Extracted text.
::::
360iDev: Brent Simmons on NetNewsWire for iPad and iPhone OS 4.0

“BS: Well initially, on the announcement, the iWork apps were priced at $9.99, and we thought well, that sounds like a reasonable line in the sand, so we went with $9.99 for an introductory price, and we’ll go up to $14.99. My hope is that people will, and so far my hope is born out, that people will pay the bigger price on the iPad because they’re getting a bigger, better thing than the iPhone. That said, there’s always that race to the bottom, and it can happen here, too. I hope that we, and other developers, stand our ground, and I hope that we’re successful with these prices.

JB: That’s what I hope, too. I hope other developers realize that with all the work, it’s inevitable that the iPad apps will be priced higher. But my impression was that when the iPad came out and people go to the App Store, and they go OK, I just spent hundreds of dollars on this device, I don’t want to spend money on apps now. That’s ridiculous! I think the pendulum will swing back, though, once people realize that the really high quality apps are going to cost more money, to take care of that rich environment.

BS: Yeah. And if you have an iPad, that’s a high quality device. You want the best stuff on it.”

I agree with them on this….and disagree at the same time.  Yes, development time is longer for the iPad, and there are (usually) more features that can be put in, so a higher price could be called for.

However, if you don’t provide a free “Lite” version to try, you really risk pissing people off.  Frankly, I currently use NetNewsWire on the iPad and I probably would have held off buying it if I was able to try it first.  I can’t share items via Google Reader in the app (even though that is its primary sync point).  There’s no offline viewing/reading.  I can’t even mark something as unread.  It has a pretty interface for what it can do, and what it does do it does very well.  But I am already annoyed at paying $10 for this app when using Safari and browsing to Google Reader might be more effective.

This whole article just came off sounding pompous and arrogant to me.  We made a awesome app.  We aren’t telling you how many people bought it.  We aren’t going to tell you what features are forthcoming, or when to expect them.  We think $10 is a OK price but we really want to raise it to $15, and you should be happy paying for it.  Ugh.

I just bought a iPad.  I was able to buy a full fledged word processing app and a spreadsheet app for $10 apiece.  There are amazing apps with a lot of functionality for half the price or even free.  So if you want me to pay $10 for app and like it, then you better damn well make it worth the price.  Right now I’m not that impressed with your app, and that interview definitely does not help your cause.
::::
Available data.

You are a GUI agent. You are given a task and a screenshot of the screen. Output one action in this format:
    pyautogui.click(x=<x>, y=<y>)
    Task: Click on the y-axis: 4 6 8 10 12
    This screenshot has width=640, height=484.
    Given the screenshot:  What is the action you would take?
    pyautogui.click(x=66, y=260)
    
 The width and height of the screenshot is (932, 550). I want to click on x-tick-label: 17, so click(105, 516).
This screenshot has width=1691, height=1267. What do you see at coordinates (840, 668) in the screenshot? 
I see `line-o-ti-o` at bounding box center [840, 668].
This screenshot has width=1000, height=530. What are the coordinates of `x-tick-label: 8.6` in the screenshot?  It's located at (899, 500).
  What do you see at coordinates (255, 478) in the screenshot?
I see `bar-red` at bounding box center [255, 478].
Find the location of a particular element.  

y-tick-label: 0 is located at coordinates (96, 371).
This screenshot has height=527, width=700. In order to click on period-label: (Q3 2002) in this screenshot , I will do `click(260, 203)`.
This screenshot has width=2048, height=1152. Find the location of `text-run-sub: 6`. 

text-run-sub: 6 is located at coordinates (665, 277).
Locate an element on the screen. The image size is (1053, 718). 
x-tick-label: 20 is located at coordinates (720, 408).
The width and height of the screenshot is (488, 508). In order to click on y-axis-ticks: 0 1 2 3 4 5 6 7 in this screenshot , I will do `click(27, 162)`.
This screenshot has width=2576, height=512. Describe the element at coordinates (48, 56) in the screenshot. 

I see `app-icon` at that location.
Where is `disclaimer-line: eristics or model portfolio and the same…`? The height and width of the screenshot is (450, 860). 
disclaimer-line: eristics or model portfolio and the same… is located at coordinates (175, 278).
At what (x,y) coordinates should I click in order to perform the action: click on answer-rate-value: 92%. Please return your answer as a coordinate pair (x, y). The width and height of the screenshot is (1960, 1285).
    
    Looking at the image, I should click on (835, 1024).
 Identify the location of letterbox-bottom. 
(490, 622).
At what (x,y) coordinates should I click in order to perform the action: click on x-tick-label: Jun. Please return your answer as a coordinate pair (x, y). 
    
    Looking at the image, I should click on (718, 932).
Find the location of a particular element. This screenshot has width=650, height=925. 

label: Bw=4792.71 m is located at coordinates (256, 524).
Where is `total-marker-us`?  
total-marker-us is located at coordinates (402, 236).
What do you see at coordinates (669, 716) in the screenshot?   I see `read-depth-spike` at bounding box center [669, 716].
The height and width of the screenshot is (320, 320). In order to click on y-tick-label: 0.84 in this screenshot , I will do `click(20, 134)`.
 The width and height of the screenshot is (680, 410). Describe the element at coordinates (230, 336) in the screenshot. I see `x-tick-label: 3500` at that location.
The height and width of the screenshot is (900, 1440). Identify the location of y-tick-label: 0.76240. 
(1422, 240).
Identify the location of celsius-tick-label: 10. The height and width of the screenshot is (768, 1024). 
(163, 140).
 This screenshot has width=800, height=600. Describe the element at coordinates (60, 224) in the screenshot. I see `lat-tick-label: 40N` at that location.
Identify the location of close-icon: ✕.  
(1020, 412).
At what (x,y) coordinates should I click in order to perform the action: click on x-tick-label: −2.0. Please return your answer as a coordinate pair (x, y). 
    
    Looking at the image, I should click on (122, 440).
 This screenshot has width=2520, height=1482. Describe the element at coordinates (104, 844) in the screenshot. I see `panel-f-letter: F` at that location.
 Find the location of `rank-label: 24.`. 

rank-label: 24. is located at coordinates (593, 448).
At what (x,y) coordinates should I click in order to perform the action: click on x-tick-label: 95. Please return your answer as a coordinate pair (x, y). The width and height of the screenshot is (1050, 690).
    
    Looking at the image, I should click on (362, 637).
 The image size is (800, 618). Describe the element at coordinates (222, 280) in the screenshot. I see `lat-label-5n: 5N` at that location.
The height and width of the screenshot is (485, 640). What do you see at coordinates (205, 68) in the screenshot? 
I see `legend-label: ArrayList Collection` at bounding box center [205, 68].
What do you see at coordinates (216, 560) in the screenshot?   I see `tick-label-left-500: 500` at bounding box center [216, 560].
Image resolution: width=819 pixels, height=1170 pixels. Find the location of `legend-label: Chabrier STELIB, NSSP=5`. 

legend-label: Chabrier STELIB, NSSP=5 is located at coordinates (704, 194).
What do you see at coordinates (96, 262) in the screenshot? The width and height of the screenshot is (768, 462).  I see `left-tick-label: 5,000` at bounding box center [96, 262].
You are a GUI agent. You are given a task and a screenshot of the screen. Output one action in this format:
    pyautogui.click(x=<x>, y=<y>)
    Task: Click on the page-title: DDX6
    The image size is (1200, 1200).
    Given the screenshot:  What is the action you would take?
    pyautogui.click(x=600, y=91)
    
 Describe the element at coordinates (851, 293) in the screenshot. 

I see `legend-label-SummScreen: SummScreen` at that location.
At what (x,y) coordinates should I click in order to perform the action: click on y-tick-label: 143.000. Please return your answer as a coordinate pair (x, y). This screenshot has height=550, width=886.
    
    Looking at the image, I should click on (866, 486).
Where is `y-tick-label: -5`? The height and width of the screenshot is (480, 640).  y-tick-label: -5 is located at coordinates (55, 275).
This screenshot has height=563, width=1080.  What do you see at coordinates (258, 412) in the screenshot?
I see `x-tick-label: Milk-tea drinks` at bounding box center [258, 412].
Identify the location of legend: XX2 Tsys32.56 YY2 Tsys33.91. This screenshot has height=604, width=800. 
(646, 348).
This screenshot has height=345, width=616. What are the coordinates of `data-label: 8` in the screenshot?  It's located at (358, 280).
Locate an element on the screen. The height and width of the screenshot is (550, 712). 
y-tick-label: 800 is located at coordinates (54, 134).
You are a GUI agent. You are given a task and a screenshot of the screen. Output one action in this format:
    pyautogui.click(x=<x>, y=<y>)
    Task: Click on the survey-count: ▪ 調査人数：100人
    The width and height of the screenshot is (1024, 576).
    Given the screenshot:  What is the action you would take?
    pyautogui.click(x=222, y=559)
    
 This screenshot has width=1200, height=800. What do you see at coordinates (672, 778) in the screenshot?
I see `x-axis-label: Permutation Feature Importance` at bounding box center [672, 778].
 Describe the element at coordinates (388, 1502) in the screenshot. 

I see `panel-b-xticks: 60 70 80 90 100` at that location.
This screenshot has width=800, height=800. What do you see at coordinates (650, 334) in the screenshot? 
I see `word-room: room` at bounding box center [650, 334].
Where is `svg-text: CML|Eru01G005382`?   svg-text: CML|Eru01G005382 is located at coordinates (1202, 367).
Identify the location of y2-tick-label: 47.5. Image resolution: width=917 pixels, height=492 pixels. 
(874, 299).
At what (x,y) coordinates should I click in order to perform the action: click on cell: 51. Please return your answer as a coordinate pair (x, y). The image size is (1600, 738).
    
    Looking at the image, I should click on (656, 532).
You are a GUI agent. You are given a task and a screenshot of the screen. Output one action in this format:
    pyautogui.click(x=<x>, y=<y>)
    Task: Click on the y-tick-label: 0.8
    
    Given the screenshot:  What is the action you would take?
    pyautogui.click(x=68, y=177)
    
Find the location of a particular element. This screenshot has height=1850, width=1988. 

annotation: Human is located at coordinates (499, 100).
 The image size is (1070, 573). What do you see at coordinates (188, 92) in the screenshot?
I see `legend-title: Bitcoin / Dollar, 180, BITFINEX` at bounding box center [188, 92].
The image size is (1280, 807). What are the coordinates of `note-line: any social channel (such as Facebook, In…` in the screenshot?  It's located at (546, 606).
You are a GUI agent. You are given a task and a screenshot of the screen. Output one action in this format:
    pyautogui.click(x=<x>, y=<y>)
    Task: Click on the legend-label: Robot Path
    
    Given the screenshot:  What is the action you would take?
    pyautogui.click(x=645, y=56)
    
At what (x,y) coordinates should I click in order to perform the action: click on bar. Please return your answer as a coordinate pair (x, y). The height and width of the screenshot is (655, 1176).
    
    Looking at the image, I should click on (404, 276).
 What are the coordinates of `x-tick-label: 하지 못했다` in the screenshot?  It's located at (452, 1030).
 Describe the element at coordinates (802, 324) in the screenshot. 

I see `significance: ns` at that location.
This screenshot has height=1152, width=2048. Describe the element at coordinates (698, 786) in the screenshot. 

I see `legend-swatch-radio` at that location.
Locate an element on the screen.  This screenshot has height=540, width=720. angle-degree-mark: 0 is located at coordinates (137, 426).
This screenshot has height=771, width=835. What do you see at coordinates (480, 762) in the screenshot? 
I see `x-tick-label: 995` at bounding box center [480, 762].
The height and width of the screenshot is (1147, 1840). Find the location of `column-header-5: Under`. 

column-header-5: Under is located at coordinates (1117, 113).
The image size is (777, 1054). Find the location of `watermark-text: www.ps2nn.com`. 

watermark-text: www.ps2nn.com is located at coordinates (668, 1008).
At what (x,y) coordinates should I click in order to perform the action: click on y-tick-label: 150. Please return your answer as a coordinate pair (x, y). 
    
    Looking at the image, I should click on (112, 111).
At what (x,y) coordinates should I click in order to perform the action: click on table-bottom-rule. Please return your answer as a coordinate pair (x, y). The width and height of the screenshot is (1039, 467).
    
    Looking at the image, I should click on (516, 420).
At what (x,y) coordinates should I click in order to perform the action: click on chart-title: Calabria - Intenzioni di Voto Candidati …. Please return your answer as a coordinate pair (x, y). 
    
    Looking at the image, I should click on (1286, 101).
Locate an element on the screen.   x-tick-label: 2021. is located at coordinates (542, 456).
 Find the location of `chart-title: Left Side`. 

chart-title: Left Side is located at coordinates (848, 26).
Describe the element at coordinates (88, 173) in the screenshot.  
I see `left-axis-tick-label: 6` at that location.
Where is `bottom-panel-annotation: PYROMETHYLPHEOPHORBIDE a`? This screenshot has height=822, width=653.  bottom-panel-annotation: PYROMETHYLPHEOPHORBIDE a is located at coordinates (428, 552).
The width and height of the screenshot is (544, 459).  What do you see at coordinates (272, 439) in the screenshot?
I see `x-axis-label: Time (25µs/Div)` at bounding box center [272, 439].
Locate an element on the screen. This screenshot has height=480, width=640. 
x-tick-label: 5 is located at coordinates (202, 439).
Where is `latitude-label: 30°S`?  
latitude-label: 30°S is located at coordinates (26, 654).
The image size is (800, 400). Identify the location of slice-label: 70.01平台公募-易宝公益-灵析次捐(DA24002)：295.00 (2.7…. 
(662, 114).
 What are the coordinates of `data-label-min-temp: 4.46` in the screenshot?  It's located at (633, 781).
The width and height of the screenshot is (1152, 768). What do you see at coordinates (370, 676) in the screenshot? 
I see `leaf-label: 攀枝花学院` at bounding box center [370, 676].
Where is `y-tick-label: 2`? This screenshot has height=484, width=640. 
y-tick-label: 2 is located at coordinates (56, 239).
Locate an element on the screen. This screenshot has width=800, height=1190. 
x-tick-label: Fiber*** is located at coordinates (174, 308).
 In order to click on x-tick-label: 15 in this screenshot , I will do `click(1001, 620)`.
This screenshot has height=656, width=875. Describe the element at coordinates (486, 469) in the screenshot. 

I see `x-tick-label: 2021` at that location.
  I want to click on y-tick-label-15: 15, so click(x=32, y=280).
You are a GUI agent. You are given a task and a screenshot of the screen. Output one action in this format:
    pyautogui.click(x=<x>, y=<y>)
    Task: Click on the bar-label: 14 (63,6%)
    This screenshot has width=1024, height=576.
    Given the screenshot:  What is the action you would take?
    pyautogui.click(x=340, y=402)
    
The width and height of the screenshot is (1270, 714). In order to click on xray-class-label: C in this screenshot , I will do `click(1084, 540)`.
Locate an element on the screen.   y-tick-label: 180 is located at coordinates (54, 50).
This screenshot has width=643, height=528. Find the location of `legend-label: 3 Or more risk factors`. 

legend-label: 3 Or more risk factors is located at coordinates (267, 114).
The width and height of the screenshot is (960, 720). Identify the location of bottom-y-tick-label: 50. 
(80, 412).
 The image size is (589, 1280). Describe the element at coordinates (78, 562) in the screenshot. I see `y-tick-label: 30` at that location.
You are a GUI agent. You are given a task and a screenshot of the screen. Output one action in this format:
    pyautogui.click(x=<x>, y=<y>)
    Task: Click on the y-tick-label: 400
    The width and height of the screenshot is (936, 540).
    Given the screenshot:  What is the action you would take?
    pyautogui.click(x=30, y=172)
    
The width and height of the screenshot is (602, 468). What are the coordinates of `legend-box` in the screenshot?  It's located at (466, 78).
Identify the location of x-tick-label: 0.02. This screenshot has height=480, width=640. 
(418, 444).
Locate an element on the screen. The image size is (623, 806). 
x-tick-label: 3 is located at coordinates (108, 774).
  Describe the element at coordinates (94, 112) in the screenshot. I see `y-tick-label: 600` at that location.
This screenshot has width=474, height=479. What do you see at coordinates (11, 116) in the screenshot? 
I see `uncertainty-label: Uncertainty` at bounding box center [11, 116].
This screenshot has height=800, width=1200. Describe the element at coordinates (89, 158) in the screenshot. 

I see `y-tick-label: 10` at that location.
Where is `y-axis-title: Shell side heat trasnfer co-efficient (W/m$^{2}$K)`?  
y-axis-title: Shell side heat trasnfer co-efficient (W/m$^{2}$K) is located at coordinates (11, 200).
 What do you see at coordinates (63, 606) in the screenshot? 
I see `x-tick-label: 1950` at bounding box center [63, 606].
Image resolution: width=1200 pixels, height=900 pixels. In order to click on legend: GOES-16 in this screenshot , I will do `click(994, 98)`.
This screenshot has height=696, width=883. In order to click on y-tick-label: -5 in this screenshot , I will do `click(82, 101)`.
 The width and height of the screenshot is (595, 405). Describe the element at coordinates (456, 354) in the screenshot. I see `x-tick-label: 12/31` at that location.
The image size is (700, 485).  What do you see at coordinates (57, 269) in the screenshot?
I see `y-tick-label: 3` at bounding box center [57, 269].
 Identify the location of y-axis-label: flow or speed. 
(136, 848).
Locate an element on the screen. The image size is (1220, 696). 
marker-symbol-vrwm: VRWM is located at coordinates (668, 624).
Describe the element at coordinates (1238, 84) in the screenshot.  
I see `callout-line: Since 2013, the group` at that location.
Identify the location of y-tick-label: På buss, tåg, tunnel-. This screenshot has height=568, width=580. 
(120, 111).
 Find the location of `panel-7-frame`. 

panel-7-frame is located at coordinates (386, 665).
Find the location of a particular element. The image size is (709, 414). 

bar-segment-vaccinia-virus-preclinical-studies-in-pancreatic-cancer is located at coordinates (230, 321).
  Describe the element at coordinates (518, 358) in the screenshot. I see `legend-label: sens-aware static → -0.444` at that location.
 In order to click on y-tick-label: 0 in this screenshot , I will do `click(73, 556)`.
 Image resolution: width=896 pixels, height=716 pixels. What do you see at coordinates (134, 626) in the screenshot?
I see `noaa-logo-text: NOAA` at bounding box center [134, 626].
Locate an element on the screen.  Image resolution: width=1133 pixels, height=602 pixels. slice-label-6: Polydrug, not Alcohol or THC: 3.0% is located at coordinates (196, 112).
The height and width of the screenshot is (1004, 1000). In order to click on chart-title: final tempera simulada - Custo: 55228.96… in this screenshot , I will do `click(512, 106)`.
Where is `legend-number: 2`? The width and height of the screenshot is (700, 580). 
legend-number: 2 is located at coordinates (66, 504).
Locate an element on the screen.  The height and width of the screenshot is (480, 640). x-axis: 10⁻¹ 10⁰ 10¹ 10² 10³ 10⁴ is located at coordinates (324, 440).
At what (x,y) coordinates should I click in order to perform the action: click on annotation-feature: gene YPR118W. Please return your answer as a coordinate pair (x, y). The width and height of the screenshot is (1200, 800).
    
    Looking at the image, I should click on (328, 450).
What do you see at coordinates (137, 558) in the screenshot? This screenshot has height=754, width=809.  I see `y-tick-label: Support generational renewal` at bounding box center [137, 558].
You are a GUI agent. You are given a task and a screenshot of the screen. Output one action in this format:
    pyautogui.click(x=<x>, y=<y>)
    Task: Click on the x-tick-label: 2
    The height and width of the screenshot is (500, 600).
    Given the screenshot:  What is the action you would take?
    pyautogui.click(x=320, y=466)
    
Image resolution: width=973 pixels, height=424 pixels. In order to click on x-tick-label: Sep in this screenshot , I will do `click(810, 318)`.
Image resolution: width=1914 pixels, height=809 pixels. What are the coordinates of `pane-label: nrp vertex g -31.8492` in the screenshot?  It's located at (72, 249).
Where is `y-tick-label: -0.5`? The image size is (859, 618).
::::
Tasks to complete.
1 > What does the writer of the post on NetNewsWire for iPad say the app cannot do?
2 > In the post on NetNewsWire for iPad, what price will the app go up to after its $9.99 introductory price?
The material was taken from a separate source.

Answers to this exercise.
1 >
- Share items via Google Reader
- Offer offline viewing/reading
- Mark something as unread

2 > $14.99